What needs to be done: Copy the part of the items that opens with the line containing "Pay Online (700, 13)" and closes with the end of the items, both ends included, omitting the pictures.

=== Stored rows ===

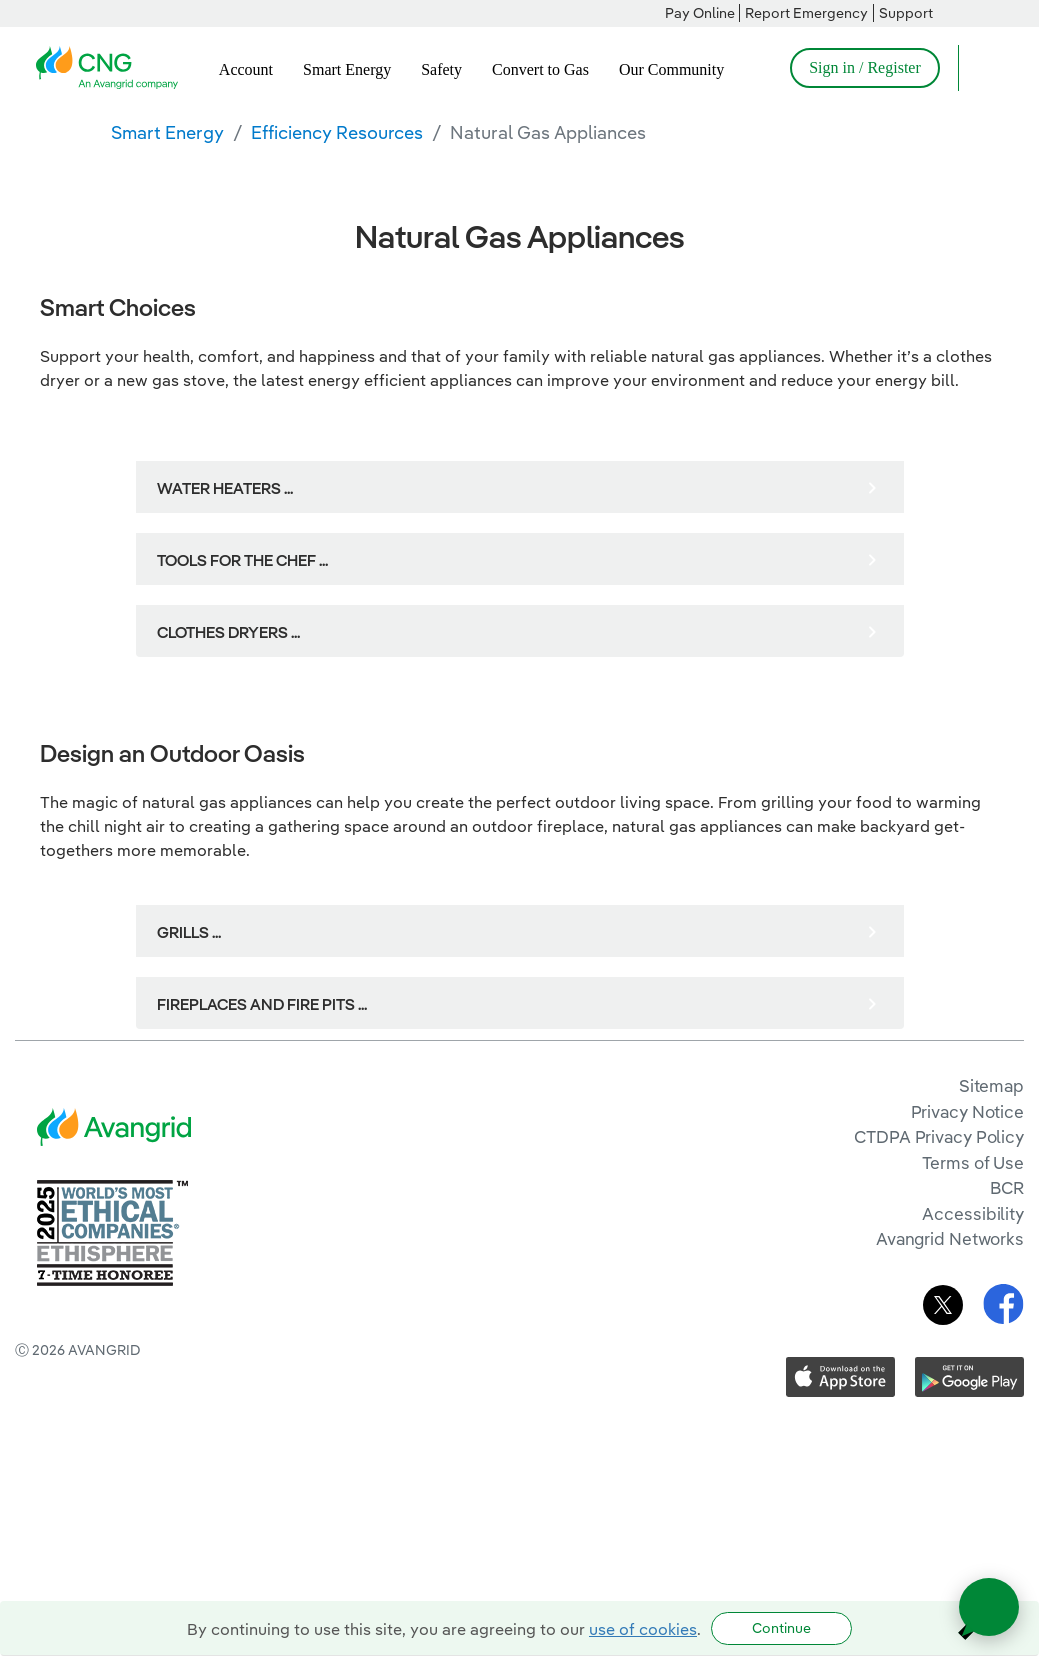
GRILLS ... (189, 932)
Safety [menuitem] (441, 69)
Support (906, 13)
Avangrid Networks (950, 1238)
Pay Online (700, 13)
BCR (1007, 1187)
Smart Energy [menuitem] (347, 69)
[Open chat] (989, 1607)
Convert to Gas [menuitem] (540, 69)
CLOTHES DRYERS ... (228, 632)
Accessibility (973, 1213)
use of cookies (643, 1629)
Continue (781, 1628)
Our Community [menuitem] (671, 69)
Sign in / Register (865, 67)
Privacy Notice (967, 1111)
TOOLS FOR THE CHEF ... (242, 560)
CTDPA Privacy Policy (939, 1136)
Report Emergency (806, 13)
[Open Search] (983, 68)
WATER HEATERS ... (225, 488)
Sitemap (991, 1085)
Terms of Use (973, 1162)
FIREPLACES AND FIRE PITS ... (262, 1004)
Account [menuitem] (246, 69)
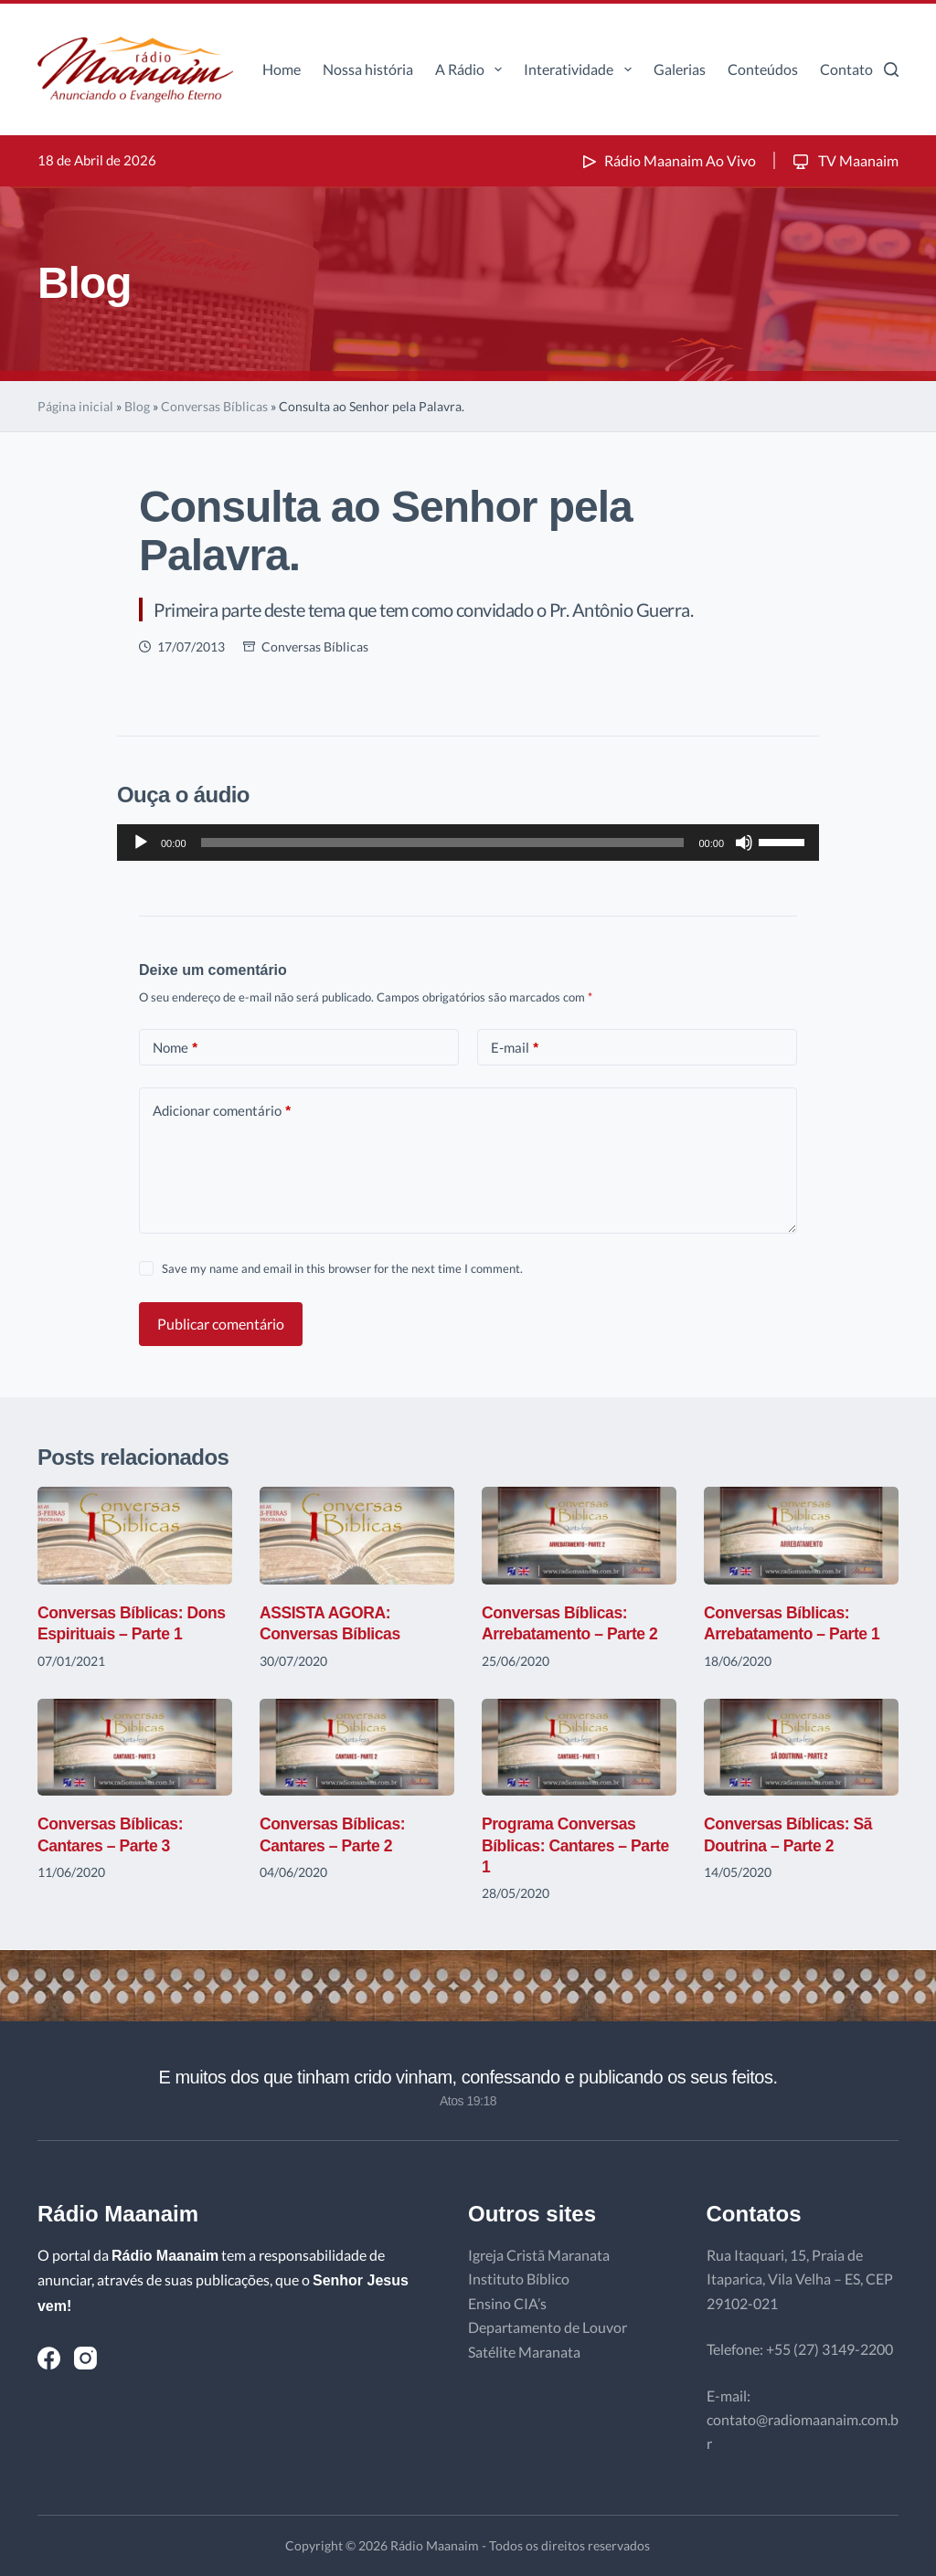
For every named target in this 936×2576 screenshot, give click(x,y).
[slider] (443, 842)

===

The solution:
Pay Online (700, 13)
BCR (1007, 1187)
Smart Energy [menuitem] (347, 69)
[Open chat] (989, 1607)
Convert to Gas [menuitem] (540, 69)
CLOTHES DRYERS ... (228, 632)
Accessibility (973, 1213)
use of cookies (643, 1629)
Continue (781, 1628)
Our Community [menuitem] (671, 69)
Sign in / Register (865, 67)
Privacy Notice (967, 1111)
TOOLS FOR THE CHEF ... (242, 560)
CTDPA Privacy Policy (939, 1136)
Report Emergency (806, 13)
[Open Search] (983, 68)
WATER HEATERS ... (225, 488)
Sitemap (991, 1085)
Terms of Use (973, 1162)
FIREPLACES AND FIRE PITS ... (262, 1004)
Account [menuitem] (246, 69)
For every named target in this 936×2576 screenshot, give click(x,y).
[slider] (443, 842)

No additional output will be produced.